Após os ânimos restabelecidos com a retirada dos funcionários da Secult-PE e Fundarpe, finalmente a peça pode ser apresentada. Sem luz, som e coberta, Renata Carvalho deu voz a Jesus, que, no monólogo, é representado num corpo travesti.

Ao longo da peça, passagens bíblicas são usadas para refletir sobre amor, compaixão e acolhimento, em ensinamentos pregados por Jesus, abraçando a todos e todas, sem distinção. “Eu nunca disse que perseguissem homossexuais, transexuais e travestis”, falou o Jesus de Renata Carvalho, aludindo à opressão sofrida por essa parcela da população.

Envolta por muita emoção, a apresentação ganhou ainda mais sentido ao reverberar que a tentativa de censura à peça é mais um dos ingredientes que se somam à intolerância e ao ódio contra os quais Jesus – que só pregava o amor – se colocou.

Posicionamentos

“Essa foi a passagem mais tensa desde 2016 quando a peça começou a circular o país”, disse a diretora Natalia Malo sobre a sucessão de episódios em Garanhuns.

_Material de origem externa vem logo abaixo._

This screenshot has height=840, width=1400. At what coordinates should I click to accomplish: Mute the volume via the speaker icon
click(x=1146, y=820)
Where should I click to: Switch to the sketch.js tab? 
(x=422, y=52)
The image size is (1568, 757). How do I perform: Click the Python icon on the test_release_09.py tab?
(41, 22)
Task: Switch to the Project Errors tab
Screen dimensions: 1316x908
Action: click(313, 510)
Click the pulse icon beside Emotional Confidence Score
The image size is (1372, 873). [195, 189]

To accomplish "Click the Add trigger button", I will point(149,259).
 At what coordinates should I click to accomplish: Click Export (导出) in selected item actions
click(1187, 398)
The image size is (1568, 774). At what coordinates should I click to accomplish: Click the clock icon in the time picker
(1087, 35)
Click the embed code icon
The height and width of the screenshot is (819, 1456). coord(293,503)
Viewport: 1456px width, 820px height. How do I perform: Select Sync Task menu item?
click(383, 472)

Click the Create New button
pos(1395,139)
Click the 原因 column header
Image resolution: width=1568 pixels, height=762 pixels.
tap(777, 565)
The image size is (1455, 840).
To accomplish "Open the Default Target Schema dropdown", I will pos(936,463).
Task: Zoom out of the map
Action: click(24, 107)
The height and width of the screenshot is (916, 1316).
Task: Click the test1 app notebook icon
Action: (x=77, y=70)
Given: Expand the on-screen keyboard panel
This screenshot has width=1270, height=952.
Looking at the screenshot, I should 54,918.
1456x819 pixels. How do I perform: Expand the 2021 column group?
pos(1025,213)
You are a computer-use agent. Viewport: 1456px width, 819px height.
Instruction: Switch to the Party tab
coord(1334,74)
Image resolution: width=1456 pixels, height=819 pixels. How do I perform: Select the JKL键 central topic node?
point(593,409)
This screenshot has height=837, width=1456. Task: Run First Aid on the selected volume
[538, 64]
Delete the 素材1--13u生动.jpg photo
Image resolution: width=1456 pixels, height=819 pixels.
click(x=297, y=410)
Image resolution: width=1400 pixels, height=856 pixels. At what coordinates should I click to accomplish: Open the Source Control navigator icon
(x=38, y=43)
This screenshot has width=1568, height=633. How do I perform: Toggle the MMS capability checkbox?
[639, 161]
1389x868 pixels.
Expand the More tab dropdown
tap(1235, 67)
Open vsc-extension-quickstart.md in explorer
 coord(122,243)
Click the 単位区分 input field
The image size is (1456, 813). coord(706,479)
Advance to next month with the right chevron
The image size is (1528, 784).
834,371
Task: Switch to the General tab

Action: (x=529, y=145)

“É uma violência simbólica e uma violência efetiva contra Renata, que é agredida na sua identidade. O sistema internaliza essa cultura de exclusão daquelas vozes que são caladas historicamente”, comentou.

Renata Carvalho (Foto: Leonardo Vila Nova/PorAqui)

“Isso tudo se deve à construção social e à imagem que as pessoas têm do que é ser uma travesti, à criminalização da nossa identidade e folclorização das nossas vivências”, disse Renata após a apresentação.

“A gente passou por uma série de violências. Encheram de policiais aqui, trancaram os portões, proibiram que pessoas entrassem e saíssem. Parecia que estávamos em tempos de barbárie e ditadura”, disse o jornalista Chico Ludermir, um dos membros do coletivo que viabilizou a apresentação da peça em Garanhuns.

Governo de Pernambuco

Até o fechamento desta matéria, Secretaria de Cultura de Pernambuco e Fundarpe não se posicionaram oficialmente sobre a confusão envolvendo a apresentação da peça nesta noite.